Rewrite the records, from the first line up to and including the line that contains "point(12,216)", as a Markdown table with a Row column for the row number and a Line column for the text of each line. Leave out blank lines.

### SUPPLIED RECORDS
——
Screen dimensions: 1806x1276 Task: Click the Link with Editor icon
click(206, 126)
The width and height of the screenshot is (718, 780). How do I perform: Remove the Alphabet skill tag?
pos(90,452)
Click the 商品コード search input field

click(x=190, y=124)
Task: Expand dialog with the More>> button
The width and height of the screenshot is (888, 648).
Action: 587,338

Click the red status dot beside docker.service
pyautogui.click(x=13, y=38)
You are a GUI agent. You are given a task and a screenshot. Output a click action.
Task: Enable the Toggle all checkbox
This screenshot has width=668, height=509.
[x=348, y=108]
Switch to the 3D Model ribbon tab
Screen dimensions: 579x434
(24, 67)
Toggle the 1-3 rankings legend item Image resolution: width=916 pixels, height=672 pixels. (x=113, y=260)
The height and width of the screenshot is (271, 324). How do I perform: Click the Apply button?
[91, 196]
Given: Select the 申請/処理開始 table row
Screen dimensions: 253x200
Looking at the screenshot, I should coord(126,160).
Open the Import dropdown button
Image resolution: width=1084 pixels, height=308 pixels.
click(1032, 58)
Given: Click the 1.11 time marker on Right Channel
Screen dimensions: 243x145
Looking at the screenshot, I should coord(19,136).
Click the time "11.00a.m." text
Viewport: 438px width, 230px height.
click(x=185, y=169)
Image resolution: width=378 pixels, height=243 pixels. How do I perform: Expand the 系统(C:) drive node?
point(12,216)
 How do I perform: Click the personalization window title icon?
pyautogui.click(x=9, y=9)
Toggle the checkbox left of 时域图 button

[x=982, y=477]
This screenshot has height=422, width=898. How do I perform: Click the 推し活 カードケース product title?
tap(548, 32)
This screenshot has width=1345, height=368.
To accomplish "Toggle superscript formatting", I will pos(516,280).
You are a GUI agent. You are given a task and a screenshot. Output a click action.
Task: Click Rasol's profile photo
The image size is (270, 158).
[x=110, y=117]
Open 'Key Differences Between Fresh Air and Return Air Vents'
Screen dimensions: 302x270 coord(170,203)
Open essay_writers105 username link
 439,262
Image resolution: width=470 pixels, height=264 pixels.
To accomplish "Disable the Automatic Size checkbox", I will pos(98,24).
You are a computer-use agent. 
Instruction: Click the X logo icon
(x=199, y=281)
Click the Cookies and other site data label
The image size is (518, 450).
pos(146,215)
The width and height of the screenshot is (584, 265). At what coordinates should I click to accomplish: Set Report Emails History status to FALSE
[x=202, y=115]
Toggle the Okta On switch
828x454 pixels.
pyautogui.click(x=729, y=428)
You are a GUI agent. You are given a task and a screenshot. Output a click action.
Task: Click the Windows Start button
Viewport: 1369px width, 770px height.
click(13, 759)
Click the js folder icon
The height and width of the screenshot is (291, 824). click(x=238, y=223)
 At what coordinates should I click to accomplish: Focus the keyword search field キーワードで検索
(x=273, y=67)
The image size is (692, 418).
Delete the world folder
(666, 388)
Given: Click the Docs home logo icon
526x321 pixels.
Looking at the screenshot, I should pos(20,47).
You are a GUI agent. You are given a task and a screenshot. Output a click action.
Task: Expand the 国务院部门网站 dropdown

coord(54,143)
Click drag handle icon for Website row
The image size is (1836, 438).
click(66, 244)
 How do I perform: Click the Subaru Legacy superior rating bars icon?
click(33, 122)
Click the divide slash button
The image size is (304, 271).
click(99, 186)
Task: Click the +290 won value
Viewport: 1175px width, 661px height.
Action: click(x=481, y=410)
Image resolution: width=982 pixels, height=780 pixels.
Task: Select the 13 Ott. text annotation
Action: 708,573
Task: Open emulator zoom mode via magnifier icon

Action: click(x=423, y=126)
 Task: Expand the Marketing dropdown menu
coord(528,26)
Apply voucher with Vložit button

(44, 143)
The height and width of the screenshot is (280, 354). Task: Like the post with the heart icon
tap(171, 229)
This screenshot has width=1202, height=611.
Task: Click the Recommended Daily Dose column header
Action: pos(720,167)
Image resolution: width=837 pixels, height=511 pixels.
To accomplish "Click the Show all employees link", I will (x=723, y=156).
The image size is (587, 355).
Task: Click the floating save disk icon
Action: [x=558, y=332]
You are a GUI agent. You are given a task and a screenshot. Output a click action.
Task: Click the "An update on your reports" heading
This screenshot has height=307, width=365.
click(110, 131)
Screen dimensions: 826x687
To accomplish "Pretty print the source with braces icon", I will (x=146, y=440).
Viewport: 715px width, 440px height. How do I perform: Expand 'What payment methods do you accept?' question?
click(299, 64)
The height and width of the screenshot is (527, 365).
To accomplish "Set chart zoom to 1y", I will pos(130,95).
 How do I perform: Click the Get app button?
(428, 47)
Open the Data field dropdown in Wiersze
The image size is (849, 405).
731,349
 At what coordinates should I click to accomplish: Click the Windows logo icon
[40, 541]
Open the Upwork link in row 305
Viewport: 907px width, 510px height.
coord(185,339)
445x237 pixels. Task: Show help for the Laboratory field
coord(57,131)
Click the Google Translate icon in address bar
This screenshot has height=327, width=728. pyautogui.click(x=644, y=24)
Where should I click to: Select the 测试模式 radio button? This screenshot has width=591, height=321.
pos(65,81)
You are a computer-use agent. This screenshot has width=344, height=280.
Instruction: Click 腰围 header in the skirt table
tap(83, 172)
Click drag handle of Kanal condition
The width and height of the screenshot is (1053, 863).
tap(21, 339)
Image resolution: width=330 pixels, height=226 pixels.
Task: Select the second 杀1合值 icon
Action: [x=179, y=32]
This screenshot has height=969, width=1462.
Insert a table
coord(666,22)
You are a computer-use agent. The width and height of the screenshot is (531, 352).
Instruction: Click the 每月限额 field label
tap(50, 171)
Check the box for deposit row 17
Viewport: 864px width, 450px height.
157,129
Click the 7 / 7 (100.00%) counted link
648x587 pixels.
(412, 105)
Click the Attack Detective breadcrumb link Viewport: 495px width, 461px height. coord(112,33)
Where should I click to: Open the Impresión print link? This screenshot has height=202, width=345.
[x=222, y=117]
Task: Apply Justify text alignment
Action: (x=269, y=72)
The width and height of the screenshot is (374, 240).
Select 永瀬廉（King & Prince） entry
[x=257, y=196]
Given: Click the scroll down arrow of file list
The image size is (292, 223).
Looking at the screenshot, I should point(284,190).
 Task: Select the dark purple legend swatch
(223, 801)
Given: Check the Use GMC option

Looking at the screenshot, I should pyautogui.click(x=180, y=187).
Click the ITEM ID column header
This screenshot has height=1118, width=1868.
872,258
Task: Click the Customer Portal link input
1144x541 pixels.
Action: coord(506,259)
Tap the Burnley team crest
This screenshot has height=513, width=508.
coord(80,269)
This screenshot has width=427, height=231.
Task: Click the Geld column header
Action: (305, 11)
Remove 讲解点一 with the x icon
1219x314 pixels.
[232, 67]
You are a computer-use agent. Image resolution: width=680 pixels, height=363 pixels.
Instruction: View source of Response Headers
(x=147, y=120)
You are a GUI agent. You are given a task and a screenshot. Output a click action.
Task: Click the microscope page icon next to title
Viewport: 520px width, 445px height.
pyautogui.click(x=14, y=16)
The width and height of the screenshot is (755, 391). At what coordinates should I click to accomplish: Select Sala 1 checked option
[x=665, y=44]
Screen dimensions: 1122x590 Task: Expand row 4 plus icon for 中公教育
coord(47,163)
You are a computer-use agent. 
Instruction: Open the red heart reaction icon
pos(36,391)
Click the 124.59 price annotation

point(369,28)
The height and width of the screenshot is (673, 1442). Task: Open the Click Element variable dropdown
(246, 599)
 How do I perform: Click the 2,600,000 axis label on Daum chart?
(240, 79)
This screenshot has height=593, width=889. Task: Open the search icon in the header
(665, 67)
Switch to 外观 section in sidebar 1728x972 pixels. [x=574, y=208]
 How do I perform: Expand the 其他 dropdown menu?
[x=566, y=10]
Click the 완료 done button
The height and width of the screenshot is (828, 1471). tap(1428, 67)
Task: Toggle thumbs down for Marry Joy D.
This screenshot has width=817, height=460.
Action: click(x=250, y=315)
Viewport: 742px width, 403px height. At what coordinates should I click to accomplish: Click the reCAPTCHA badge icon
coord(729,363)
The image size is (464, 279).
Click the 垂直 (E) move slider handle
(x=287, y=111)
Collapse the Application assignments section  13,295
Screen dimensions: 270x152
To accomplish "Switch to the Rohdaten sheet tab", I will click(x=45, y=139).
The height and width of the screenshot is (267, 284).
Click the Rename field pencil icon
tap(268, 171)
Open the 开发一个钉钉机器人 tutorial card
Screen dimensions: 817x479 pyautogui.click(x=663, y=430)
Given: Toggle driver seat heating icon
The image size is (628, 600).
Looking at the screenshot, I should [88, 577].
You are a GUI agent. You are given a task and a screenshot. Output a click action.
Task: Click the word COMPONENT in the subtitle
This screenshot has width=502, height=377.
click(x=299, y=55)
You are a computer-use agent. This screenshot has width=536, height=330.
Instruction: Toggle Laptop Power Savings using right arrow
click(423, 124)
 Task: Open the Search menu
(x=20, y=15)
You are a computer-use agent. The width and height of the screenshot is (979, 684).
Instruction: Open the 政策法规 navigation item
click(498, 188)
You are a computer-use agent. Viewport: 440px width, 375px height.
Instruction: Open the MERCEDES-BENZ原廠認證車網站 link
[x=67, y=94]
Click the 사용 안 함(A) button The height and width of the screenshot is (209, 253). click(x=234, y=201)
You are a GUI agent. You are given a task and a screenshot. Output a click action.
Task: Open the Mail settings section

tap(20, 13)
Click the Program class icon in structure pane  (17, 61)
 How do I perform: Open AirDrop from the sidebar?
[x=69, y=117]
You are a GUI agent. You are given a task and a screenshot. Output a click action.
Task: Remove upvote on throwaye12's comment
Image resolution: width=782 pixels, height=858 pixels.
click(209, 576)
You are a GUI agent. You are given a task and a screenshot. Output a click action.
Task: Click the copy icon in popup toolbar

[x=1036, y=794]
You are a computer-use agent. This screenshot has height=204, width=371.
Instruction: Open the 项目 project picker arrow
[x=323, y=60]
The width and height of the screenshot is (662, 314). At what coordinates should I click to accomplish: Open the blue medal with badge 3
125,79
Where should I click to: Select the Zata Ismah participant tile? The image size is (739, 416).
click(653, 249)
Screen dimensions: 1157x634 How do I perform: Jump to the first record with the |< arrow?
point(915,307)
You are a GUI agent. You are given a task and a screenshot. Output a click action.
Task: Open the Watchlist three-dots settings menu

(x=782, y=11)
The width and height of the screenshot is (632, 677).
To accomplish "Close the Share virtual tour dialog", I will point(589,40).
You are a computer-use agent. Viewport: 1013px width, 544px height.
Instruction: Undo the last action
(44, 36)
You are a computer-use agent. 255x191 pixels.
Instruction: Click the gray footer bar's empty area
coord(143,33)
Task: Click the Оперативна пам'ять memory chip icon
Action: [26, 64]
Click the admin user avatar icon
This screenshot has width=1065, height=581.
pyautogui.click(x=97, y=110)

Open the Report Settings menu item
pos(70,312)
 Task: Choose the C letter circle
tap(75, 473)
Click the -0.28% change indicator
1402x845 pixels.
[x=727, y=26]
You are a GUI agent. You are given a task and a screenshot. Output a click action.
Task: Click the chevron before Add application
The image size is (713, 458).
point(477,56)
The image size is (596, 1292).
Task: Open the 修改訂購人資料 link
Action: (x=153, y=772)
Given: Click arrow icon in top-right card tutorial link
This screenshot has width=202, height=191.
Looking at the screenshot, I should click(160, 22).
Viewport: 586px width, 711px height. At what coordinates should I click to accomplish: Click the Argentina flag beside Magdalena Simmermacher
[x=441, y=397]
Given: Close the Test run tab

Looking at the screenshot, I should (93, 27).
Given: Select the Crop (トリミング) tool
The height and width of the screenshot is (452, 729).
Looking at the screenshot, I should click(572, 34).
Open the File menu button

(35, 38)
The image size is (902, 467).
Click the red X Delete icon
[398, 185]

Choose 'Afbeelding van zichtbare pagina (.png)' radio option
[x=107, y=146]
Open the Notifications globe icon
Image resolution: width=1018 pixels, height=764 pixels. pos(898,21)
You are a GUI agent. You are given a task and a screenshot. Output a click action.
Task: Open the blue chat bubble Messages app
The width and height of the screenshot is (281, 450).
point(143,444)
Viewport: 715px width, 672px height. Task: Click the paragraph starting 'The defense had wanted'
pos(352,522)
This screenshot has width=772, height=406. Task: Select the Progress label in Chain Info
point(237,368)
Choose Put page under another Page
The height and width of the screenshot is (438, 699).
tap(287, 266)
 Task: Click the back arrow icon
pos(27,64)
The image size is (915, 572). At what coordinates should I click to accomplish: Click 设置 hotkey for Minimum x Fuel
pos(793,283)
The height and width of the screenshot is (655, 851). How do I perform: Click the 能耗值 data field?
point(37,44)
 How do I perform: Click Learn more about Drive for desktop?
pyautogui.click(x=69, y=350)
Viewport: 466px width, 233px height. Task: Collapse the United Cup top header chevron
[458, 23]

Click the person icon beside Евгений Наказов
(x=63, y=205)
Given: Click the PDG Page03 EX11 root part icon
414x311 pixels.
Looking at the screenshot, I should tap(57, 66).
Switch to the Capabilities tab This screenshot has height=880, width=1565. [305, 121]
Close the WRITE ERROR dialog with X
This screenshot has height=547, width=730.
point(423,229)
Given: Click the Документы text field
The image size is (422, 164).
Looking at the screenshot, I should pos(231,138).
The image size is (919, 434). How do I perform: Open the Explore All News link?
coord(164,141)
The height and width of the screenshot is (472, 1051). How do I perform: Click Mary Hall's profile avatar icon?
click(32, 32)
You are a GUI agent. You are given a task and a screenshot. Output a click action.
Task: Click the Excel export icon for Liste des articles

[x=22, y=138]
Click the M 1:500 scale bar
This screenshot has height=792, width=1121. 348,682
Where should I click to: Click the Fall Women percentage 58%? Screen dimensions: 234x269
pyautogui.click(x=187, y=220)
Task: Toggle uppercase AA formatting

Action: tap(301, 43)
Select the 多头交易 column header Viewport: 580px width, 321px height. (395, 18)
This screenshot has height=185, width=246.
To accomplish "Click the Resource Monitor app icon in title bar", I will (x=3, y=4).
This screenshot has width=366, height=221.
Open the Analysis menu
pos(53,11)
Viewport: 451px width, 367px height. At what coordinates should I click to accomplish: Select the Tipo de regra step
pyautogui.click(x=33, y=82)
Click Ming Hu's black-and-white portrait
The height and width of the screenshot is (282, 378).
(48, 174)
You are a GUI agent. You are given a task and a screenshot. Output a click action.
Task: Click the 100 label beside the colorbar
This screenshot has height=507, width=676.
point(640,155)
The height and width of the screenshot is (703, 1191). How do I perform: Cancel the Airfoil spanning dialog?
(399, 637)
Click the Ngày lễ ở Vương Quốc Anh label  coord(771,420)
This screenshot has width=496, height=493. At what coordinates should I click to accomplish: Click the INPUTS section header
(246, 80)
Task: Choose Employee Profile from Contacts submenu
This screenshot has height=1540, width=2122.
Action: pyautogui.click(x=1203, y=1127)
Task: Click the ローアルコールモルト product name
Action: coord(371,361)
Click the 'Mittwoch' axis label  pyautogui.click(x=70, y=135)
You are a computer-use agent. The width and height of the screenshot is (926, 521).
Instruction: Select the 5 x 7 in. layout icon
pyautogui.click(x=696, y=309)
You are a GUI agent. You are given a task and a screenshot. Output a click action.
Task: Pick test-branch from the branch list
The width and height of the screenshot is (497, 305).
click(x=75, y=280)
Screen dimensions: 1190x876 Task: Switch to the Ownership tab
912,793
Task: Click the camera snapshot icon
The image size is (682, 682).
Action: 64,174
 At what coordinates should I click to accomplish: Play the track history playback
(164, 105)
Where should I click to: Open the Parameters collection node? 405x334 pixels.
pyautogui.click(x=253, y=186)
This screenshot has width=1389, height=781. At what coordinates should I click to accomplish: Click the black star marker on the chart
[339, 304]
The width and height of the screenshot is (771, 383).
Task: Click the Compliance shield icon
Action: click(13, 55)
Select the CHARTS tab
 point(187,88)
——
### SOLUTION FOR THIS EXERCISE
| Row | Line |
|---|---|
| 1 | Screen dimensions: 1806x1276 Task: Click the Link with Editor icon |
| 2 | click(206, 126) |
| 3 | The width and height of the screenshot is (718, 780). How do I perform: Remove the Alphabet skill tag? |
| 4 | pos(90,452) |
| 5 | Click the 商品コード search input field |
| 6 | click(x=190, y=124) |
| 7 | Task: Expand dialog with the More>> button |
| 8 | The width and height of the screenshot is (888, 648). |
| 9 | Action: 587,338 |
| 10 | Click the red status dot beside docker.service |
| 11 | pyautogui.click(x=13, y=38) |
| 12 | You are a GUI agent. You are given a task and a screenshot. Output a click action. |
| 13 | Task: Enable the Toggle all checkbox |
| 14 | This screenshot has width=668, height=509. |
| 15 | [x=348, y=108] |
| 16 | Switch to the 3D Model ribbon tab |
| 17 | Screen dimensions: 579x434 |
| 18 | (24, 67) |
| 19 | Toggle the 1-3 rankings legend item Image resolution: width=916 pixels, height=672 pixels. (x=113, y=260) |
| 20 | The height and width of the screenshot is (271, 324). How do I perform: Click the Apply button? |
| 21 | [91, 196] |
| 22 | Given: Select the 申請/処理開始 table row |
| 23 | Screen dimensions: 253x200 |
| 24 | Looking at the screenshot, I should coord(126,160). |
| 25 | Open the Import dropdown button |
| 26 | Image resolution: width=1084 pixels, height=308 pixels. |
| 27 | click(1032, 58) |
| 28 | Given: Click the 1.11 time marker on Right Channel |
| 29 | Screen dimensions: 243x145 |
| 30 | Looking at the screenshot, I should coord(19,136). |
| 31 | Click the time "11.00a.m." text |
| 32 | Viewport: 438px width, 230px height. |
| 33 | click(x=185, y=169) |
| 34 | Image resolution: width=378 pixels, height=243 pixels. How do I perform: Expand the 系统(C:) drive node? |
| 35 | point(12,216) |